— Start Data lines —

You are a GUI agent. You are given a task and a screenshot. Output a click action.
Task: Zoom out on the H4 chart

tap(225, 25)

— End Data lines —
— Start Data lines —

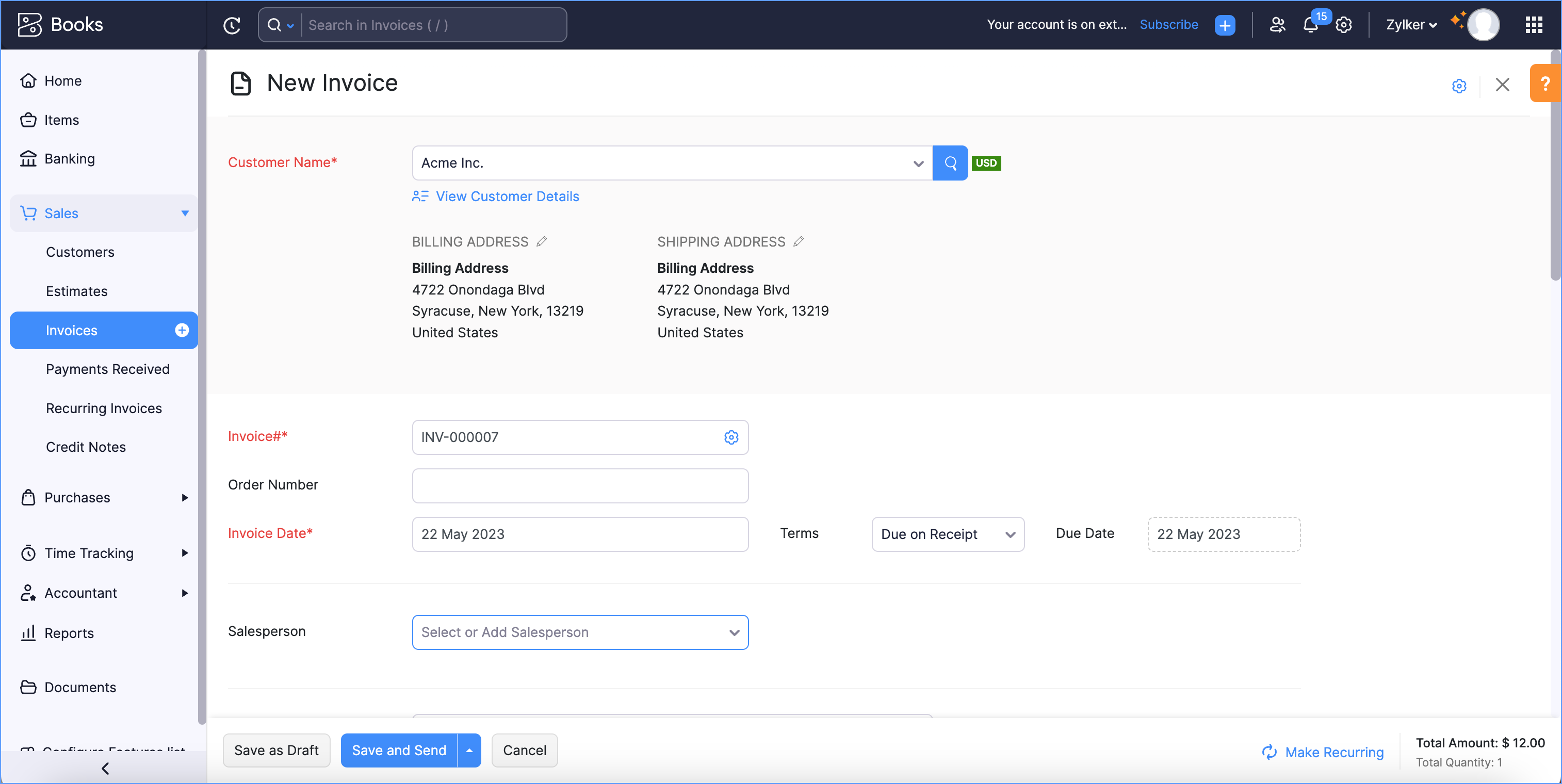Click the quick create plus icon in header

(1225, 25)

— End Data lines —

From the records, extract the lines starting at the one containing "You are a GUI" and ending at the one containing "tap(225, 25)", including both of those lines. Copy them character for character.

You are a GUI agent. You are given a task and a screenshot. Output a click action.
Task: Zoom out on the H4 chart

tap(225, 25)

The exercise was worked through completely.